ICD-10 Code J84.170 – Interstitial lung disease with progressive fibrotic phenotype in diseases classified elsewhere (2026): Diagnosis, Symptoms & Billing Guide
2026 ICD-10-CM Diagnosis Code J84.170 – Interstitial lung disease with progressive fibrotic phenotype in diseases classified elsewhere
What it is
This code identifies interstitial lung disease that shows a progressive fibrotic pattern and is coded elsewhere because the underlying cause is classified in another category. It reflects worsening lung scarring over time.
Clinical signs
Clinical features vary; refer to documentation.
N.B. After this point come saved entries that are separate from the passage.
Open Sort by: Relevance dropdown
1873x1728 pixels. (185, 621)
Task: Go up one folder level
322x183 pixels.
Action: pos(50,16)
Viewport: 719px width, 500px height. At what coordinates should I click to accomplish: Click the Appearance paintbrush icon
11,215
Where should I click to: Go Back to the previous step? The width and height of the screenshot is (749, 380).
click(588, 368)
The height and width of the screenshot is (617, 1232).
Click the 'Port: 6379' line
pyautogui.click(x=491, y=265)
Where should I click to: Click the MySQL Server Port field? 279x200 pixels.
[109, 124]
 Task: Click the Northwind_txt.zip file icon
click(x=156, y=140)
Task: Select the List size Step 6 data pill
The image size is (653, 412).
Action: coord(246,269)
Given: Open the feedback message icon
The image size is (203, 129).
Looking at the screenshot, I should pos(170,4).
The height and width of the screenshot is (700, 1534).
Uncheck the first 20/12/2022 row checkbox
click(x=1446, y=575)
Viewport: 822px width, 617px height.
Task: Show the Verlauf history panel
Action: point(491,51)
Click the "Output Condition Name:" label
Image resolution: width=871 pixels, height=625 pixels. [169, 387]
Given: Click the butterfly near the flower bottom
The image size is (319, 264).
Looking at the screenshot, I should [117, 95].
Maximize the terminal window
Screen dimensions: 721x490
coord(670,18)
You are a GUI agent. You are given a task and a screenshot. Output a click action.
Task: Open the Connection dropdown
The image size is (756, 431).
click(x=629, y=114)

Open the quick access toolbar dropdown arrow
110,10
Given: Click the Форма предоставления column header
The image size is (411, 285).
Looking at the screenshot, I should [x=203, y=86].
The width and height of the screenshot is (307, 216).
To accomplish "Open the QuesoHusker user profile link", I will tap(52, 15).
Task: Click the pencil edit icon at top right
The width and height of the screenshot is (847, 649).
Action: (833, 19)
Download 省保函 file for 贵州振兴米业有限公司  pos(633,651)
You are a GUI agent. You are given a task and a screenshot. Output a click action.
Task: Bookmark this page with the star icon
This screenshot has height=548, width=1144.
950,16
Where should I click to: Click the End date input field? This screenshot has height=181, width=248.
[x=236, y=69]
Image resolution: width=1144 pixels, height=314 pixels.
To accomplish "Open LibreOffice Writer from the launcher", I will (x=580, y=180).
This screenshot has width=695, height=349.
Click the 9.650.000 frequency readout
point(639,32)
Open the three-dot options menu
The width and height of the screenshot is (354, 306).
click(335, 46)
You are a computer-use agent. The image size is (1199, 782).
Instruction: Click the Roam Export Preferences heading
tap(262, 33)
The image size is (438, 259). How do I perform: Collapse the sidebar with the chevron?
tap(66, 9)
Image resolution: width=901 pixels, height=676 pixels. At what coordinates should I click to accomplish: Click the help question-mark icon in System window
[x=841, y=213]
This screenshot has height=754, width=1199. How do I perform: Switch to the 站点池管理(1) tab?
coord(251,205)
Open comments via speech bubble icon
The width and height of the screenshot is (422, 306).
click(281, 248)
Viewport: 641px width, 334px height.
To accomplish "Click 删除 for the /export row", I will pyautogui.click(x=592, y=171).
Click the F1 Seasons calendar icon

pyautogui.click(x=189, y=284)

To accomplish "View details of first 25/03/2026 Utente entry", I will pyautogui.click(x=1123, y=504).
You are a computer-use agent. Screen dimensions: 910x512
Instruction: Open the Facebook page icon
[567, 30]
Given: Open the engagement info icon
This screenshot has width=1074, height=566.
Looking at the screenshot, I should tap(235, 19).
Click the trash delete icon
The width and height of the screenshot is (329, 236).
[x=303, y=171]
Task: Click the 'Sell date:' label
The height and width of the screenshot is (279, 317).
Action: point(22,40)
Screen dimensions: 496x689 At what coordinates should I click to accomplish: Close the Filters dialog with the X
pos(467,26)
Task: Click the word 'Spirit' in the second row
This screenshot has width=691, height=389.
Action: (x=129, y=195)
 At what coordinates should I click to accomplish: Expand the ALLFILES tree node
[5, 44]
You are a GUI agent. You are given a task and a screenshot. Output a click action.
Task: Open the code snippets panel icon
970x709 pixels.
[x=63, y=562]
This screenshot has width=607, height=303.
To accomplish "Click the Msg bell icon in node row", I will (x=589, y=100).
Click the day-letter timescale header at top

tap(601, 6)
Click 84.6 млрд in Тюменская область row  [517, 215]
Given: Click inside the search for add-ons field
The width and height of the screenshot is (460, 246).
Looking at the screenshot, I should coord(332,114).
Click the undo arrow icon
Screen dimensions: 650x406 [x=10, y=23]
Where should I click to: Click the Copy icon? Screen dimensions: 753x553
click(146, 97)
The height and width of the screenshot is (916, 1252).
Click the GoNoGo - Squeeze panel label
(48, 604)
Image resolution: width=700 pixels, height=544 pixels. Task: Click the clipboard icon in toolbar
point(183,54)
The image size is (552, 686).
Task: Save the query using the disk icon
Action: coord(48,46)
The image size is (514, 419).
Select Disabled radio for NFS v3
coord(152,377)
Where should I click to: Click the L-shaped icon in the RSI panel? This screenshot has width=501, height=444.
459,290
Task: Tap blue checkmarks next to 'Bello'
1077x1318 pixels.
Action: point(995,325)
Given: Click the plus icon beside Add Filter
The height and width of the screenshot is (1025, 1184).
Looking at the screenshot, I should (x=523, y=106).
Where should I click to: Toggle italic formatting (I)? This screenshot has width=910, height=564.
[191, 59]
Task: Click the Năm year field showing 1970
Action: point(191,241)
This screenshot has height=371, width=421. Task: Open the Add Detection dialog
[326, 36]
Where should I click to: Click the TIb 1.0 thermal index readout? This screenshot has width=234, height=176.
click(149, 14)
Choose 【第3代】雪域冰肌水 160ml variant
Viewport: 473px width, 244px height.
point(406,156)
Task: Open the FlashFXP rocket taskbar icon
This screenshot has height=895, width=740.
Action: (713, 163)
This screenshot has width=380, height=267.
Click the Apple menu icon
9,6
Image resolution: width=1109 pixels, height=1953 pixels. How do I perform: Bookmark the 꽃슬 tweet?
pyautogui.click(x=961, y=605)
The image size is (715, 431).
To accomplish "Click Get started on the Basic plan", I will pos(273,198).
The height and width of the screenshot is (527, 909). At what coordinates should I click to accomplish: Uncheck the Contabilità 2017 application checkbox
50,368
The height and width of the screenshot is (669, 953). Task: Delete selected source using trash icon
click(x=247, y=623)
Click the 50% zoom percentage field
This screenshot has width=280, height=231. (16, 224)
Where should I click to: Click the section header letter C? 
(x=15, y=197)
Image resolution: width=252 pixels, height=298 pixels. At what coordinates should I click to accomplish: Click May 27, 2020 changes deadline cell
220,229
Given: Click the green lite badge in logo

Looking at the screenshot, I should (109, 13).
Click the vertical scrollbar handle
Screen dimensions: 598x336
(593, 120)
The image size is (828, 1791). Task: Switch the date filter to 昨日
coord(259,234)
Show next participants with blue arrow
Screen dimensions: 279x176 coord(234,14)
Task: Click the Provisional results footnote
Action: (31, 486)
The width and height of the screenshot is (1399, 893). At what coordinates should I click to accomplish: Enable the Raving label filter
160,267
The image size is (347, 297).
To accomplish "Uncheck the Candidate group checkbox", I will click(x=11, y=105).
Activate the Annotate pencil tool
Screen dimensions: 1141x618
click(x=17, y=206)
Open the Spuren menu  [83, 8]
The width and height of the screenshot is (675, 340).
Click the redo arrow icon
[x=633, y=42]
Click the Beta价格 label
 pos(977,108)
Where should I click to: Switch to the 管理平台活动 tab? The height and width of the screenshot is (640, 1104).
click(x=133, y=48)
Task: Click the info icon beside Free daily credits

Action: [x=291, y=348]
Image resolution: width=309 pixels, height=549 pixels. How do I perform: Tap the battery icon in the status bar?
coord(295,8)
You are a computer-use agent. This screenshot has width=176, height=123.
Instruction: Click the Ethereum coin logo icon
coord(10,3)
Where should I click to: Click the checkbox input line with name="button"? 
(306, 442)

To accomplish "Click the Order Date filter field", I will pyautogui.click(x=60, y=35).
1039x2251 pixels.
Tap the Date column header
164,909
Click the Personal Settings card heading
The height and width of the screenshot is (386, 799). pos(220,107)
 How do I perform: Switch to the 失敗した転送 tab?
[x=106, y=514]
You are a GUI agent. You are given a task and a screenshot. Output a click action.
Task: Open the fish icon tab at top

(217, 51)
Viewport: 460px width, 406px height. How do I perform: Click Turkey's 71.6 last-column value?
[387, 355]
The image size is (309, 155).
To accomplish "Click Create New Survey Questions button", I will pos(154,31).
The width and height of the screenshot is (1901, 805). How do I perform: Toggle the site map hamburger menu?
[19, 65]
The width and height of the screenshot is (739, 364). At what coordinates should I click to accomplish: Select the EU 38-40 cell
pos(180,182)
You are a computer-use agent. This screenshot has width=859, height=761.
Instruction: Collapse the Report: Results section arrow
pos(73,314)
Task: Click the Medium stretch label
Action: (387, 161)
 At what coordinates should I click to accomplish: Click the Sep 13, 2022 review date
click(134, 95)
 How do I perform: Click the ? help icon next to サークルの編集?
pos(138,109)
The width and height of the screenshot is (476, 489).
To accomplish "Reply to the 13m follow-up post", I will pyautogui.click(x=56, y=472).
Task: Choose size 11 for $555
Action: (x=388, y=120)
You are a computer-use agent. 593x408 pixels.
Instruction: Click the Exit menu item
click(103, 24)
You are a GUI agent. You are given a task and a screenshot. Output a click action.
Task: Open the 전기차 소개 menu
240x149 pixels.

Commonly documented findings include chronic dyspnea, cough, reduced exercise tolerance, and imaging or specialist notes describing progressive fibrosis.
When to use this code
Use this code when the record clearly states interstitial lung disease with a progressive fibrotic phenotype and the condition is classified elsewhere. It is appropriate when the clinician documents progression of fibrotic change rather than a nonspecific interstitial lung disease alone. Confirm the underlying disease is coded separately when required.
Do not use for
Do not use it for interstitial lung disease without documented progressive fibrotic behavior. Do not assign it if the record only mentions pulmonary fibrosis, interstitial changes, or an unspecified lung disorder; check documentation.
Coding tip
Look for wording such as “progressive fibrotic phenotype” and code the underlying disease first if the note identifies one.